Indah

Memulai cerita hari ini dengan sebuah kata terindah. "Perjuangan"

Kamis, 18 April 2013

Pilihan Hidup

Saya tau diri saya


  Ini kisah rekan saya yang akan menjadikan pelajaran bagi kita semua akan mengambill pilihan dalam hidup. Untuk menjadi beda dan bahagia. Silahkan berikan komentarnya.

------------------------------------------------------------------------------------------
Tujuan hidup seperti cita-cita, jodoh dan kematian itu gak ada orang yang tau. Semua rahasia Tuhan. Semua orang berhak merencanakan tujuan hidup. semua orang juga berhak untuk mengarahkan tujuan hidup orang lain. Yah, mengarahkan tapi bukan mengendalikan. Mengarahkan hanya sekedar memberikan saran dari apa yang terbaik terhadap orang lain yang begitu kita kenal dengan baik. Mengendalikan lebih kepada mengharuskan orang lain memilih apa yang kita inginkan hanya sekedar kita menuntut kebenaran atas ego diri yang paling merasa benar.

Untuk sebagian orang demokrasi itu penting. Tapi kadang semua itu harus dituntut dengan rasa percaya yang begitu tinggi hingga demokrasi berjalan dengan seharusnya. Kalau rasa percaya sudah tidak ada, demokrasi ditenggelamkan seolah tak nyata dan yang ada hanya otoritas mengatasnamakan keyakinan dan kebenaran. Kuncinya hanya bagaimana kita membuat orang percaya atas apa yang kita anggap terbaik buat diri kita.

Kenyataannya saat ini saya menjadi seorang seniman. Saya membuka kios baju oleh-oleh di surabaya, Saya sangat mencintai pekerjaan ini meskipun semua keluarga menentang. Saya suka melukis. Saya membuat baju yang terbuat dari bahan kanvas dan saya yang melukis gambar sesuai keinginan saya di atas lembar kaos baju itu. Memang benar, sesuatu yang kita kerjakan dengan senang hati akan menuai kebahagiaan tersendri. kebahagiaan yang tidak terukur dengan apapun. Bukan hanya dengan materi dan keuntungan yang didapat. Tapi karena saya senang melakuka pekerjaan yang saya suka. Saya ikhlas. Semua keluarga saya menentang saya. menentang sebuah keputusan yang sudah saya ambil. Bagaimana bisa seorang lulusan S2 Advokat sebuah universitas ternama, bukannya menjadi seorang pengacara hebat, tapi malah menjadi pengusaha lukisan. Lukis kaos.

• [CUPLIKAN DATA]:
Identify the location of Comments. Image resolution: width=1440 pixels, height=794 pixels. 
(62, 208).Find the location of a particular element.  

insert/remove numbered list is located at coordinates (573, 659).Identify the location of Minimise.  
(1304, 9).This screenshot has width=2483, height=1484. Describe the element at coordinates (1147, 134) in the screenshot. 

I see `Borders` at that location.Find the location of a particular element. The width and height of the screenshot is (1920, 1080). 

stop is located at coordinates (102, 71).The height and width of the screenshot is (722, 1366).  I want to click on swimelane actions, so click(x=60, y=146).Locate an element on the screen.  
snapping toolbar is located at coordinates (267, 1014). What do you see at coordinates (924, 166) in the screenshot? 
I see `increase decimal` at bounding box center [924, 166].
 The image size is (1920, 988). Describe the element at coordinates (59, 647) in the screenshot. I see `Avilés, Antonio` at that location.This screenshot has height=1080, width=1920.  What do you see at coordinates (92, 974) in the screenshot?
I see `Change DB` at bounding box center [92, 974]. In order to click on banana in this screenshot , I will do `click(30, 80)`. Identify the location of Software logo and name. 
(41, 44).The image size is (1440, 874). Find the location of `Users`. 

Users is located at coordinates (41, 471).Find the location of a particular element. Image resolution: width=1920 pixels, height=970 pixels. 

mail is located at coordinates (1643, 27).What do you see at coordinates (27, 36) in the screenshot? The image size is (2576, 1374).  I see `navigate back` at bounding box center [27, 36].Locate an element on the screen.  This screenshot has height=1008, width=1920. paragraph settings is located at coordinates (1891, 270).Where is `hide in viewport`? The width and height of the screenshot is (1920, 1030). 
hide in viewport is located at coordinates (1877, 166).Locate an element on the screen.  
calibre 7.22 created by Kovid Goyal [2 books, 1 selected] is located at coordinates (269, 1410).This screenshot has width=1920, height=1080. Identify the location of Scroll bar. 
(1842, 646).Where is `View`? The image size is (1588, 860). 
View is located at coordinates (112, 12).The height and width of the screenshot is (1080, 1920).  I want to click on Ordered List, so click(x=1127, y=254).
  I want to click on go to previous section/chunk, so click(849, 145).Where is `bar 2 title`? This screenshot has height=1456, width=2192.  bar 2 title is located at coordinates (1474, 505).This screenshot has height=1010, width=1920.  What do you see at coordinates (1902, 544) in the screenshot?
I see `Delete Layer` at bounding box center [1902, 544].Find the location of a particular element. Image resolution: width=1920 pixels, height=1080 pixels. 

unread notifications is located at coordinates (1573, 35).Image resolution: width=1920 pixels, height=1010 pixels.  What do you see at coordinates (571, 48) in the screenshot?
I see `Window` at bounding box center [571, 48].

• [SASARAN LATIHAN]:
- 1) Menurut teks tentang pilihan hidup, di kota mana kios baju oleh-oleh itu dibuka?
- 2) Silakan salin dari teks tentang pilihan hidup semua bagian mulai dari "Pilihan Hidup" sampai ke "paling merasa benar.".

• [JAWABAN LATIHAN]:
- 1) Di Surabaya.

- 2)
Pilihan Hidup

Saya tau diri saya


  Ini kisah rekan saya yang akan menjadikan pelajaran bagi kita semua akan mengambill pilihan dalam hidup. Untuk menjadi beda dan bahagia. Silahkan berikan komentarnya.

------------------------------------------------------------------------------------------
Tujuan hidup seperti cita-cita, jodoh dan kematian itu gak ada orang yang tau. Semua rahasia Tuhan. Semua orang berhak merencanakan tujuan hidup. semua orang juga berhak untuk mengarahkan tujuan hidup orang lain. Yah, mengarahkan tapi bukan mengendalikan. Mengarahkan hanya sekedar memberikan saran dari apa yang terbaik terhadap orang lain yang begitu kita kenal dengan baik. Mengendalikan lebih kepada mengharuskan orang lain memilih apa yang kita inginkan hanya sekedar kita menuntut kebenaran atas ego diri yang paling merasa benar.